After an Emergency, Comprehensive Care is
best for Older Patients
Newswise, July 22, 2011 — Older people
rushed to the emergency room are more likely
to be living at home up to a year later if
they receive a comprehensive and
age-appropriate evaluation during their
hospital stay.
That’s the finding of a new review of recent
studies that evaluate the usefulness of a
comprehensive geriatric assessment, or CGA.

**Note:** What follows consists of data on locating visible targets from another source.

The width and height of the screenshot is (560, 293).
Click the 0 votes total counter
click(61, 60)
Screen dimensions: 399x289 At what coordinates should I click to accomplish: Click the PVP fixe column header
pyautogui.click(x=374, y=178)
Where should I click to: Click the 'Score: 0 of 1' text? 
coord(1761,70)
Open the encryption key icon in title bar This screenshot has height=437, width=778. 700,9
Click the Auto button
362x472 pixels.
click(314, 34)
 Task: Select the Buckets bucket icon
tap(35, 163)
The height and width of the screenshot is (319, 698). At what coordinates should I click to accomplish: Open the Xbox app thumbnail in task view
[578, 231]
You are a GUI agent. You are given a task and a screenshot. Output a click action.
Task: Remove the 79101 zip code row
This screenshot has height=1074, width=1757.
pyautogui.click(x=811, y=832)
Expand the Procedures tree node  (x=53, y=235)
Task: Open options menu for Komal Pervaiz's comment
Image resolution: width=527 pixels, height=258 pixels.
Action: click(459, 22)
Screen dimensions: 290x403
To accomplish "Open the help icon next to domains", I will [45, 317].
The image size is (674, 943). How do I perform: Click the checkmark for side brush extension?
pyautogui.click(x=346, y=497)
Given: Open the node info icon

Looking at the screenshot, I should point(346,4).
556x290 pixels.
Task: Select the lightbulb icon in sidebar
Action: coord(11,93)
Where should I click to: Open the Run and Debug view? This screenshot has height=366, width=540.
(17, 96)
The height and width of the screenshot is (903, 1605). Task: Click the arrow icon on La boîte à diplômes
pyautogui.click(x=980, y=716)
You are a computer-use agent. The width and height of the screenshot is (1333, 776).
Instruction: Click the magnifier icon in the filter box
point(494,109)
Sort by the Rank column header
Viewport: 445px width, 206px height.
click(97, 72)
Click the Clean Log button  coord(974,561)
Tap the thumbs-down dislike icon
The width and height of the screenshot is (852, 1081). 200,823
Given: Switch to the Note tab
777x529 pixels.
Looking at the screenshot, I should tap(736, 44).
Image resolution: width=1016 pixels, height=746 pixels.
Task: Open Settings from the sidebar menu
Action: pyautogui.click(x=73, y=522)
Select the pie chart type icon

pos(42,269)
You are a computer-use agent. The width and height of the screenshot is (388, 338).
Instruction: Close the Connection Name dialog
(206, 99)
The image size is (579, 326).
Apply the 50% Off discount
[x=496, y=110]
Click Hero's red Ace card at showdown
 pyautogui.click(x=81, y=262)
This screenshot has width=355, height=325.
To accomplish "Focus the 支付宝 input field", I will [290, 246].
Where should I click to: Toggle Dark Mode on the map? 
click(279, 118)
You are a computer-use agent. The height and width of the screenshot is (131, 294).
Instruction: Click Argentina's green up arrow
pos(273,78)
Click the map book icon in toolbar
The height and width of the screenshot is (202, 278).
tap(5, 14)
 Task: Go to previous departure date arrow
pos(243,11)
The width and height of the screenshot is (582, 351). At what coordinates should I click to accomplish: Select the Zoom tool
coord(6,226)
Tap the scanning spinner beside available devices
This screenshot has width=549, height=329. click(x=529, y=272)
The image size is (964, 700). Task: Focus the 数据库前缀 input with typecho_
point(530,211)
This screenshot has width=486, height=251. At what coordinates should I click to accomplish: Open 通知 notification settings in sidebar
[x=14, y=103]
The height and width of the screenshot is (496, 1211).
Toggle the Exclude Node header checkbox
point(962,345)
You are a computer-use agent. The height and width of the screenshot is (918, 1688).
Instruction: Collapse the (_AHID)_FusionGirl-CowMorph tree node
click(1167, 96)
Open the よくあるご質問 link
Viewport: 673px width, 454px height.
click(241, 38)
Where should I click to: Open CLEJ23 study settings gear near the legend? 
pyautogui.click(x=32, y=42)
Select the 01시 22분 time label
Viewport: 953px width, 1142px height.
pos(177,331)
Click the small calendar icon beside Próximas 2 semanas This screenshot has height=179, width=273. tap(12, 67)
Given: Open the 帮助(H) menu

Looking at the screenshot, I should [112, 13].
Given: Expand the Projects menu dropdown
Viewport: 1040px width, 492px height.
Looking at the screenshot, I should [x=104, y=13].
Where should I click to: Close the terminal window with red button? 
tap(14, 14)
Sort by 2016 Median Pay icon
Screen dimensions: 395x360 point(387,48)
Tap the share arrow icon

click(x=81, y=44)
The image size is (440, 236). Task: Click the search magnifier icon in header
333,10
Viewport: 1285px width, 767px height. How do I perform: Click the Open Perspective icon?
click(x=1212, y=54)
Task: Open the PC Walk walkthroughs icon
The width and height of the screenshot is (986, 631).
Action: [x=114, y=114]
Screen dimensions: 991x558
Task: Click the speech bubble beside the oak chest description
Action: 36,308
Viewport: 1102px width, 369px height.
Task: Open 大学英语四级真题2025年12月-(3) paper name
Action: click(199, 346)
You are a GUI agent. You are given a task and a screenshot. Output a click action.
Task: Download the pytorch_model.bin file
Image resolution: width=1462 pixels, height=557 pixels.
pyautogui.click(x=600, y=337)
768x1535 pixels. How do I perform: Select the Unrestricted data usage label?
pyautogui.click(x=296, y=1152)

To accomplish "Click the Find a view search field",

“Rather than a single assessment, a CGA is a
thorough examination of an older person’s
medical background and psychological and
functional capabilities, combined with a
multidisciplinary treatment plan,” said
Graham Ellis, M.D., lead review author and a
geriatrician at Monklands Hospital in
Airdrie, Scotland.
Conducted by a team of health care workers
who specialize in geriatric care, Ellis and
colleagues said, a thorough assessment could
save lives and spare older patients further
deterioration and colleagues.
“There is a clear and significant
improvement in the chances of a patient
being alive and in their own home at up to a
year after an emergency hospital admission
if they receive coordinated specialist
services,” Ellis said.
The review appears in the latest issue of The
Cochrane Library, a publication of the
Cochrane Collaboration, an international
organization that evaluates medical
research. Systematic reviews draw
evidence-based conclusions about medical
practice after considering both the content
and quality of existing medical trials on a
topic.
Emergency hospital admissions are on the
rise worldwide, a trend that is growing
fastest among people over 65. The Cochrane
researchers analyzed 22 studies involving
more than 10,000 patients admitted to
emergency rooms in the United States,
Sweden, Australia, Canada, Germany and
Norway.
Those who received comprehensive geriatric
assessments during their stay were more
likely to live in their own homes and even
experience improved cognition than were
those who received general medical care.
Yet, these effects were most clearly visible
following patient admission to hospital
wards dedicated to geriatric care, rather
than simply being visited in general wards
by geriatric specialists.
“This effect is very similar to the
differences observed between stroke wards
and stroke teams,” Ellis said. “A dedicated
ward with more time focused exclusively on
older peoples’ care allows greater learning
within the team, fostering the development
of greater skills and expertise.”
Outside of a dedicated geriatric ward, he
added, a comprehensive geriatric assessment
team might have less influence over other
physicians and nurses who are directly
involved in a patient’s care. “As a
consequence, recommendations for treatment
and therapy are not always carried through,”
Ellis said.
The researchers suggest that the significant
benefits of these assessments — and the
relatively low financial costs of specialist
wards — should encourage hospitals to
reorganize their geriatric services.
Other researchers have found ways to use the
comprehensive geriatric assessments outside
of a hospital setting, which could save even
more money in the long term. The GRACE
project, administered and tested by Indiana
University, the Regenstrief Institute and
Wishard Health Services across the United
States, connects older, low-income patients
with a multidisciplinary geriatric health
care team via home visits by a nurse
practitioner and social worker.
The GRACE program has been shown to lower
hospital admission rates and improve the
quality of life even for older adults with
multiple chronic diseases, said Steven
Counsell, M.D., the program’s lead
researcher and a geriatric professor at
Indiana University School of Medicine.
“We have found a strategy to do that for a
very vulnerable growing population in a way
that shows cost savings over time,” Counsell
said, “and has the added benefit of
providing services that these seniors
desperately need but can't get elsewhere.”